> [Task to carry out] Reproduce, exactly and in full, only the lines below from the one containing "Given: Open Save & Exit menu" through the one containing "This screenshot has height=819, width=1456.".

> [Information given]
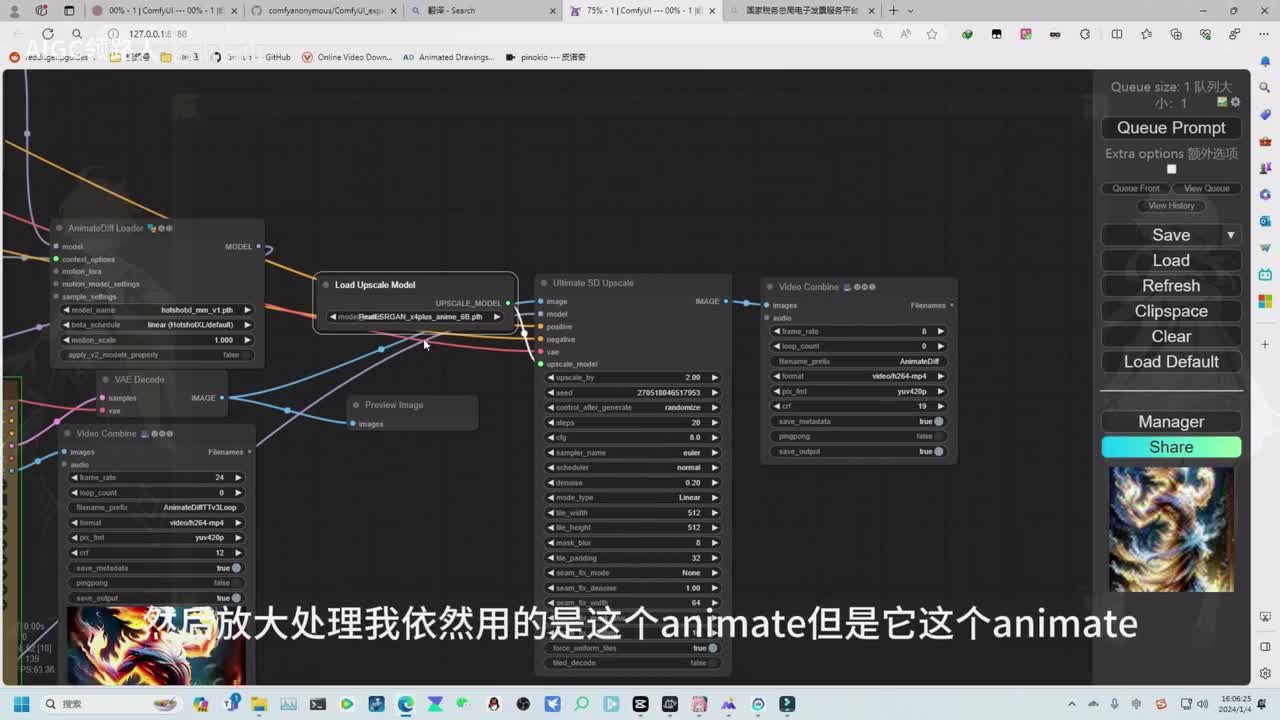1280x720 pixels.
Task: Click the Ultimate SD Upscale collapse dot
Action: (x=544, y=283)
==
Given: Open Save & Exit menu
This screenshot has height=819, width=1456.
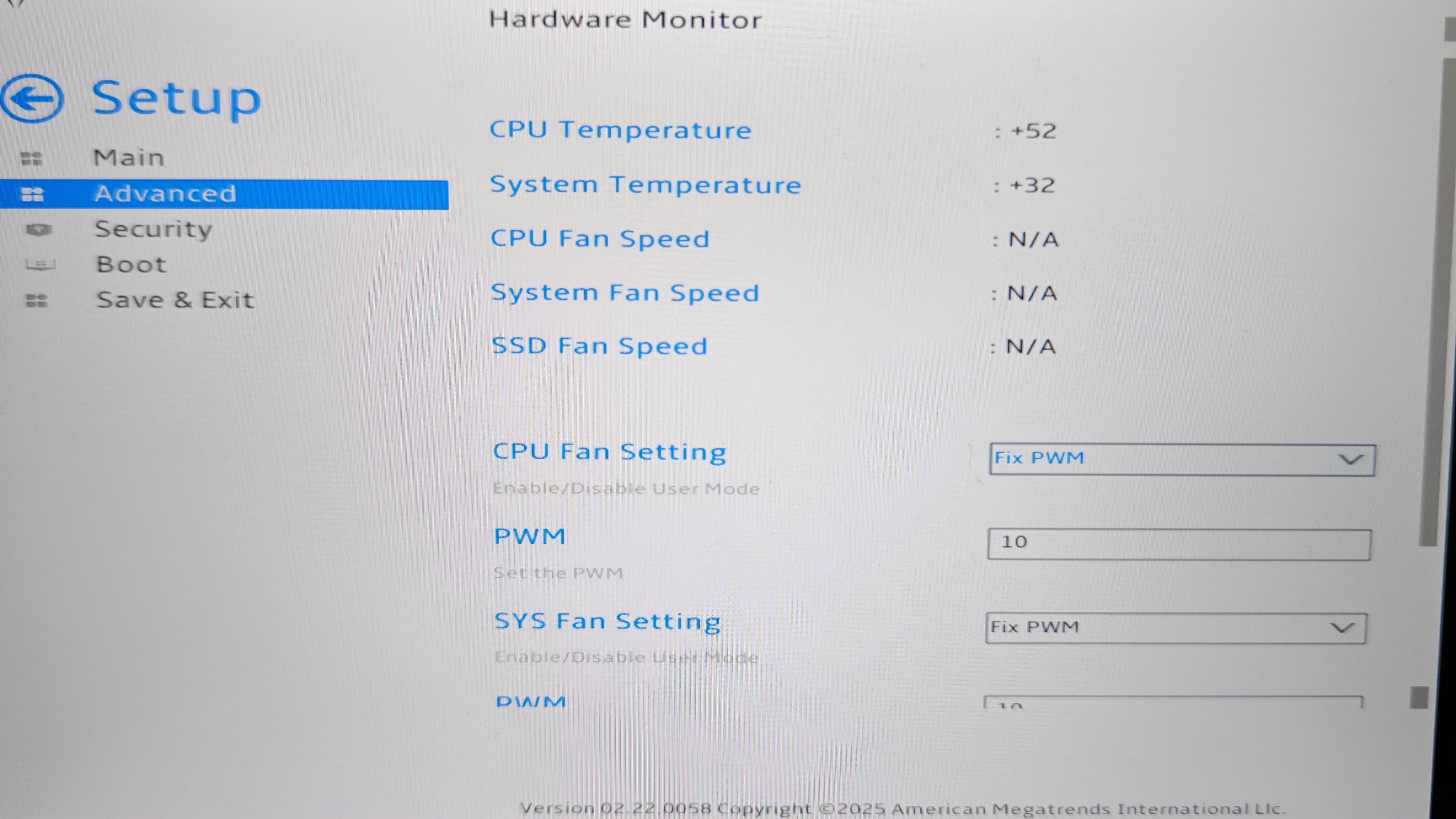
* * *
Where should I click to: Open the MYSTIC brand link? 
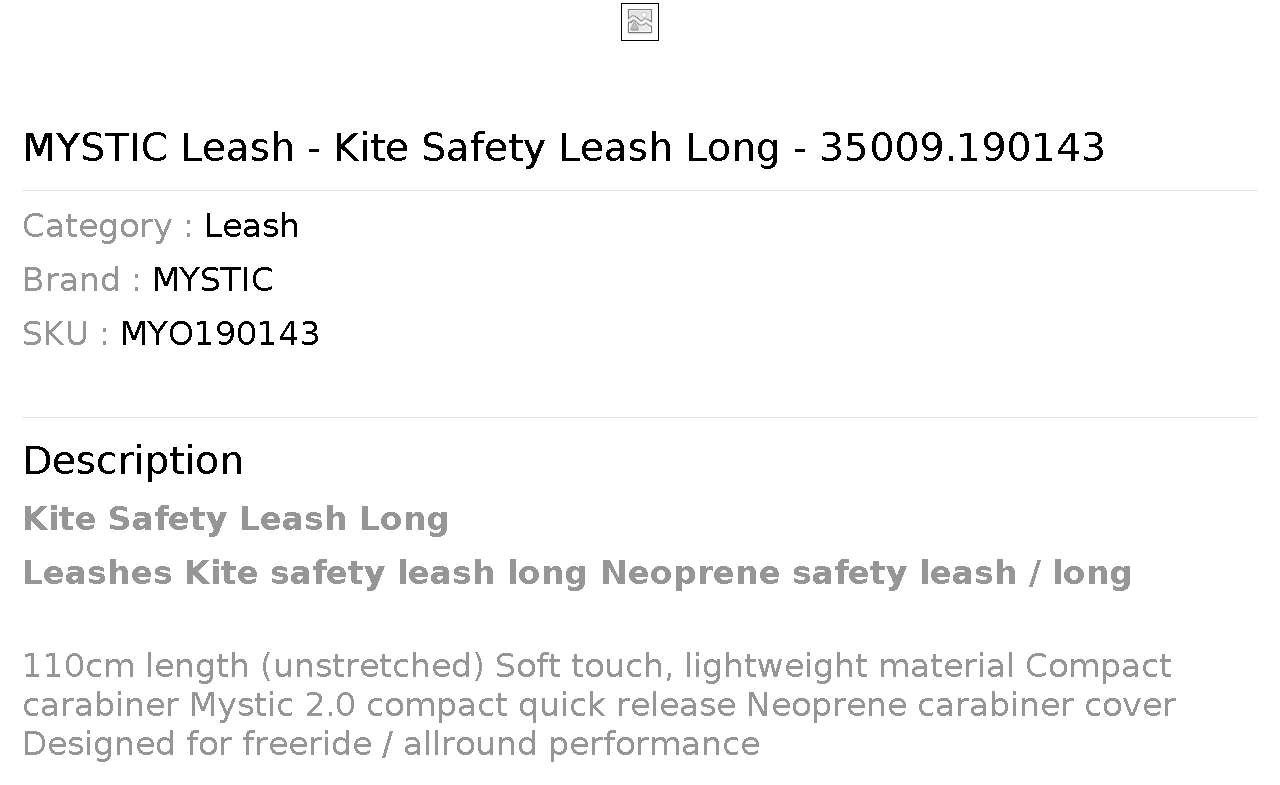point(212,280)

> [Result for this task]
Given: Open Save & Exit menu
This screenshot has height=819, width=1456.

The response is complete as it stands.